*WORK TO COMPLETE*:
Every entry here needs to be repeated exactly.

------ LISTED ENTRIES

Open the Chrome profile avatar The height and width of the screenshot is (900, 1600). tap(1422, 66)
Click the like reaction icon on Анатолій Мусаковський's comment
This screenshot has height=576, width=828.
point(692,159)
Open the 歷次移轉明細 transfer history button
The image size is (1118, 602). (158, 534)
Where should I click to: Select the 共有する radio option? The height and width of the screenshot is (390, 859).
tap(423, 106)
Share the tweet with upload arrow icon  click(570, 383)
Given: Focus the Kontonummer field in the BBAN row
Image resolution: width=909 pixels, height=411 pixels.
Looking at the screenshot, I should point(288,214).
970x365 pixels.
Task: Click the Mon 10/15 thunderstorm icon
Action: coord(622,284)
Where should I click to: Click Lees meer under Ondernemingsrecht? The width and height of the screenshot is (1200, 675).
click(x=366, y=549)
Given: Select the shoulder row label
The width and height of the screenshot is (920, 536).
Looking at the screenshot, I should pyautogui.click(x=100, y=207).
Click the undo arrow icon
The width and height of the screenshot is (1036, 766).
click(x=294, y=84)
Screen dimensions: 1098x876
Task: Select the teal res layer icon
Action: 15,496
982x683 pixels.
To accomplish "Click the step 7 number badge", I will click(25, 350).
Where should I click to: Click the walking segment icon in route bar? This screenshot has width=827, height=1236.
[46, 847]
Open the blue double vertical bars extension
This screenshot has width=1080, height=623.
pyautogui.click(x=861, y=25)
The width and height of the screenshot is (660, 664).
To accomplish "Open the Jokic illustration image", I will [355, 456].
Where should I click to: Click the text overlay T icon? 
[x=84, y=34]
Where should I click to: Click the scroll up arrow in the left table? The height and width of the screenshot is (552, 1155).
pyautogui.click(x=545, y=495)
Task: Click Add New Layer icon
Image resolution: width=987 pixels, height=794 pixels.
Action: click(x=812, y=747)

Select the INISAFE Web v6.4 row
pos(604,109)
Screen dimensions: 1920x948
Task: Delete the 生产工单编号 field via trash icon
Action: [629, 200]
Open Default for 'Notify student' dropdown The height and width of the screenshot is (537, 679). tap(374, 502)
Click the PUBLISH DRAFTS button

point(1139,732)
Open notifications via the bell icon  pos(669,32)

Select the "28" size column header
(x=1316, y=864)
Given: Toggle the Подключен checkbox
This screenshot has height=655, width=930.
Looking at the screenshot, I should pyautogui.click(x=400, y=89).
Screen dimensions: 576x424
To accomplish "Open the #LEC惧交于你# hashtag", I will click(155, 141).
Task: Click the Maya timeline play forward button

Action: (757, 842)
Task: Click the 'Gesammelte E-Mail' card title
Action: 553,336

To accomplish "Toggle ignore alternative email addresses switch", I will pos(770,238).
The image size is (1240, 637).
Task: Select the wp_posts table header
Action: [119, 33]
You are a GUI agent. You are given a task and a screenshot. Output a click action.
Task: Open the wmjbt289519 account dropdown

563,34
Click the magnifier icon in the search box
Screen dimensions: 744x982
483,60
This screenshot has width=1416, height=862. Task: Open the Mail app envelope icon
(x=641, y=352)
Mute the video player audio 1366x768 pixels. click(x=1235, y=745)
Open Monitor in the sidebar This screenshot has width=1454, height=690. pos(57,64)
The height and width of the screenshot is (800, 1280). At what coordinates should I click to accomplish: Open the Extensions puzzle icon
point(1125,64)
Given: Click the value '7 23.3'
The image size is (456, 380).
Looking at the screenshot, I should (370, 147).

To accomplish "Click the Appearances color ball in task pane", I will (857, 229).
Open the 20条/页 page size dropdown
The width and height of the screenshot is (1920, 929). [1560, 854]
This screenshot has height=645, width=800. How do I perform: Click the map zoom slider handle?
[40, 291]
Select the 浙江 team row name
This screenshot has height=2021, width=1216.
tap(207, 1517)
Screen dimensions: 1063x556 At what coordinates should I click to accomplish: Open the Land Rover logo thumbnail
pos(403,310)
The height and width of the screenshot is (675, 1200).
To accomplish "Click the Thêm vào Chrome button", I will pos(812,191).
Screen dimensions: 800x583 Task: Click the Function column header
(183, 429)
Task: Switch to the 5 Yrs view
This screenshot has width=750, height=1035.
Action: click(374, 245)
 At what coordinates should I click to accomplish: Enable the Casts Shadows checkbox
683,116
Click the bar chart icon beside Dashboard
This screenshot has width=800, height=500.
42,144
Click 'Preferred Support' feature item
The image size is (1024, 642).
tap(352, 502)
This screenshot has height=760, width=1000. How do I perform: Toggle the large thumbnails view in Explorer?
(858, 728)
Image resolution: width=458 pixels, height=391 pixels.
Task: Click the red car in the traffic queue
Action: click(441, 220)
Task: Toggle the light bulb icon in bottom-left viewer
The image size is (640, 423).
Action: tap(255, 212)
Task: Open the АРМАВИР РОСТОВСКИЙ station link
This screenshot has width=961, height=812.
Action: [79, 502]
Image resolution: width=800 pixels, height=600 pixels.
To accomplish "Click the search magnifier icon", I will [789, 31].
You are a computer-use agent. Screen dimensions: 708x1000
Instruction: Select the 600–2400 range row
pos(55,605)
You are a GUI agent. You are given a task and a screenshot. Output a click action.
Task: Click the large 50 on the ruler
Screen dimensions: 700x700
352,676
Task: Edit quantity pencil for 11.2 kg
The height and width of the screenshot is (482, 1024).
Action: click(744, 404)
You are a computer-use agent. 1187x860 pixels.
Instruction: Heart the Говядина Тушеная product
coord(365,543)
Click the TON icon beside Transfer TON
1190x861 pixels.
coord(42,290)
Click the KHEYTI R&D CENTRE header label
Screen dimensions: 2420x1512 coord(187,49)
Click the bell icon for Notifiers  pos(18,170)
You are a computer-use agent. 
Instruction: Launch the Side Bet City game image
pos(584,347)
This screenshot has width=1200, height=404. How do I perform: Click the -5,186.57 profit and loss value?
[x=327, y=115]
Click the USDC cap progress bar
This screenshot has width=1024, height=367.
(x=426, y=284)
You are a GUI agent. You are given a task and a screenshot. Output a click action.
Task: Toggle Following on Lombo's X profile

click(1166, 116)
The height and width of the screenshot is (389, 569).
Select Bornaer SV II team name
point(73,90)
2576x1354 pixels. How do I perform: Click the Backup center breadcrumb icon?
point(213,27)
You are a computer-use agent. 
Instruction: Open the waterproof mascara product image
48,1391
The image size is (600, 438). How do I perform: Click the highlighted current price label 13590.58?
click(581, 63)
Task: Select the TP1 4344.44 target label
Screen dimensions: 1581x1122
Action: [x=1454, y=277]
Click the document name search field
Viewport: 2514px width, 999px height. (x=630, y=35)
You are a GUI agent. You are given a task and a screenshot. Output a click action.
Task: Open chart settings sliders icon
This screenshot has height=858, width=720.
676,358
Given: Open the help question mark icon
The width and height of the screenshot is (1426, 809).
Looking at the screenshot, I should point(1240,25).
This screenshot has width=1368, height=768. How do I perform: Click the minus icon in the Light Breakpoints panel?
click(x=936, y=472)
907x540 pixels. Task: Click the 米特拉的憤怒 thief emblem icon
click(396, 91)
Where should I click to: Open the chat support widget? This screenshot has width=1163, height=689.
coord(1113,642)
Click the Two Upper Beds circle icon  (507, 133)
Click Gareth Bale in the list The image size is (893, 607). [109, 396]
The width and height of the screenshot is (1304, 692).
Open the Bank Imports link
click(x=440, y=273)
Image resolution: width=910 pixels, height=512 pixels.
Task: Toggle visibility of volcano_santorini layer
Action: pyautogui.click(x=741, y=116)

------------

*TASK RESPONSE*:
Open the Chrome profile avatar The height and width of the screenshot is (900, 1600). tap(1422, 66)
Click the like reaction icon on Анатолій Мусаковський's comment
This screenshot has height=576, width=828.
point(692,159)
Open the 歷次移轉明細 transfer history button
The image size is (1118, 602). (158, 534)
Where should I click to: Select the 共有する radio option? The height and width of the screenshot is (390, 859).
tap(423, 106)
Share the tweet with upload arrow icon  click(570, 383)
Given: Focus the Kontonummer field in the BBAN row
Image resolution: width=909 pixels, height=411 pixels.
Looking at the screenshot, I should point(288,214).
970x365 pixels.
Task: Click the Mon 10/15 thunderstorm icon
Action: coord(622,284)
Where should I click to: Click Lees meer under Ondernemingsrecht? The width and height of the screenshot is (1200, 675).
click(x=366, y=549)
Given: Select the shoulder row label
The width and height of the screenshot is (920, 536).
Looking at the screenshot, I should pyautogui.click(x=100, y=207).
Click the undo arrow icon
The width and height of the screenshot is (1036, 766).
click(x=294, y=84)
Screen dimensions: 1098x876
Task: Select the teal res layer icon
Action: 15,496
982x683 pixels.
To accomplish "Click the step 7 number badge", I will click(25, 350).
Where should I click to: Click the walking segment icon in route bar? This screenshot has width=827, height=1236.
[46, 847]
Open the blue double vertical bars extension
This screenshot has width=1080, height=623.
pyautogui.click(x=861, y=25)
The width and height of the screenshot is (660, 664).
To accomplish "Open the Jokic illustration image", I will [355, 456].
Where should I click to: Click the text overlay T icon? 
[x=84, y=34]
Where should I click to: Click the scroll up arrow in the left table? The height and width of the screenshot is (552, 1155).
pyautogui.click(x=545, y=495)
Task: Click Add New Layer icon
Image resolution: width=987 pixels, height=794 pixels.
Action: click(x=812, y=747)

Select the INISAFE Web v6.4 row
pos(604,109)
Screen dimensions: 1920x948
Task: Delete the 生产工单编号 field via trash icon
Action: [629, 200]
Open Default for 'Notify student' dropdown The height and width of the screenshot is (537, 679). tap(374, 502)
Click the PUBLISH DRAFTS button

point(1139,732)
Open notifications via the bell icon  pos(669,32)

Select the "28" size column header
(x=1316, y=864)
Given: Toggle the Подключен checkbox
This screenshot has height=655, width=930.
Looking at the screenshot, I should pyautogui.click(x=400, y=89).
Screen dimensions: 576x424
To accomplish "Open the #LEC惧交于你# hashtag", I will click(155, 141).
Task: Click the Maya timeline play forward button

Action: (757, 842)
Task: Click the 'Gesammelte E-Mail' card title
Action: 553,336

To accomplish "Toggle ignore alternative email addresses switch", I will pos(770,238).
The image size is (1240, 637).
Task: Select the wp_posts table header
Action: [119, 33]
You are a GUI agent. You are given a task and a screenshot. Output a click action.
Task: Open the wmjbt289519 account dropdown

563,34
Click the magnifier icon in the search box
Screen dimensions: 744x982
483,60
This screenshot has width=1416, height=862. Task: Open the Mail app envelope icon
(x=641, y=352)
Mute the video player audio 1366x768 pixels. click(x=1235, y=745)
Open Monitor in the sidebar This screenshot has width=1454, height=690. pos(57,64)
The height and width of the screenshot is (800, 1280). At what coordinates should I click to accomplish: Open the Extensions puzzle icon
point(1125,64)
Given: Click the value '7 23.3'
The image size is (456, 380).
Looking at the screenshot, I should (370, 147).

To accomplish "Click the Appearances color ball in task pane", I will (857, 229).
Open the 20条/页 page size dropdown
The width and height of the screenshot is (1920, 929). [1560, 854]
This screenshot has height=645, width=800. How do I perform: Click the map zoom slider handle?
[40, 291]
Select the 浙江 team row name
This screenshot has height=2021, width=1216.
tap(207, 1517)
Screen dimensions: 1063x556 At what coordinates should I click to accomplish: Open the Land Rover logo thumbnail
pos(403,310)
The height and width of the screenshot is (675, 1200).
To accomplish "Click the Thêm vào Chrome button", I will pos(812,191).
Screen dimensions: 800x583 Task: Click the Function column header
(183, 429)
Task: Switch to the 5 Yrs view
This screenshot has width=750, height=1035.
Action: click(374, 245)
 At what coordinates should I click to accomplish: Enable the Casts Shadows checkbox
683,116
Click the bar chart icon beside Dashboard
This screenshot has width=800, height=500.
42,144
Click 'Preferred Support' feature item
The image size is (1024, 642).
tap(352, 502)
This screenshot has height=760, width=1000. How do I perform: Toggle the large thumbnails view in Explorer?
(858, 728)
Image resolution: width=458 pixels, height=391 pixels.
Task: Click the red car in the traffic queue
Action: click(441, 220)
Task: Toggle the light bulb icon in bottom-left viewer
The image size is (640, 423).
Action: tap(255, 212)
Task: Open the АРМАВИР РОСТОВСКИЙ station link
This screenshot has width=961, height=812.
Action: [79, 502]
Image resolution: width=800 pixels, height=600 pixels.
To accomplish "Click the search magnifier icon", I will [789, 31].
You are a computer-use agent. Screen dimensions: 708x1000
Instruction: Select the 600–2400 range row
pos(55,605)
You are a GUI agent. You are given a task and a screenshot. Output a click action.
Task: Click the large 50 on the ruler
Screen dimensions: 700x700
352,676
Task: Edit quantity pencil for 11.2 kg
The height and width of the screenshot is (482, 1024).
Action: click(744, 404)
You are a computer-use agent. 1187x860 pixels.
Instruction: Heart the Говядина Тушеная product
coord(365,543)
Click the TON icon beside Transfer TON
1190x861 pixels.
coord(42,290)
Click the KHEYTI R&D CENTRE header label
Screen dimensions: 2420x1512 coord(187,49)
Click the bell icon for Notifiers  pos(18,170)
You are a computer-use agent. 
Instruction: Launch the Side Bet City game image
pos(584,347)
This screenshot has width=1200, height=404. How do I perform: Click the -5,186.57 profit and loss value?
[x=327, y=115]
Click the USDC cap progress bar
This screenshot has width=1024, height=367.
(x=426, y=284)
You are a GUI agent. You are given a task and a screenshot. Output a click action.
Task: Toggle Following on Lombo's X profile

click(1166, 116)
The height and width of the screenshot is (389, 569).
Select Bornaer SV II team name
point(73,90)
2576x1354 pixels. How do I perform: Click the Backup center breadcrumb icon?
point(213,27)
You are a computer-use agent. 
Instruction: Open the waterproof mascara product image
48,1391
The image size is (600, 438). How do I perform: Click the highlighted current price label 13590.58?
click(581, 63)
Task: Select the TP1 4344.44 target label
Screen dimensions: 1581x1122
Action: [x=1454, y=277]
Click the document name search field
Viewport: 2514px width, 999px height. (x=630, y=35)
You are a GUI agent. You are given a task and a screenshot. Output a click action.
Task: Open chart settings sliders icon
This screenshot has height=858, width=720.
676,358
Given: Open the help question mark icon
The width and height of the screenshot is (1426, 809).
Looking at the screenshot, I should point(1240,25).
This screenshot has width=1368, height=768. How do I perform: Click the minus icon in the Light Breakpoints panel?
click(x=936, y=472)
907x540 pixels. Task: Click the 米特拉的憤怒 thief emblem icon
click(396, 91)
Where should I click to: Open the chat support widget? This screenshot has width=1163, height=689.
coord(1113,642)
Click the Two Upper Beds circle icon  (507, 133)
Click Gareth Bale in the list The image size is (893, 607). [109, 396]
The width and height of the screenshot is (1304, 692).
Open the Bank Imports link
click(x=440, y=273)
Image resolution: width=910 pixels, height=512 pixels.
Task: Toggle visibility of volcano_santorini layer
Action: pyautogui.click(x=741, y=116)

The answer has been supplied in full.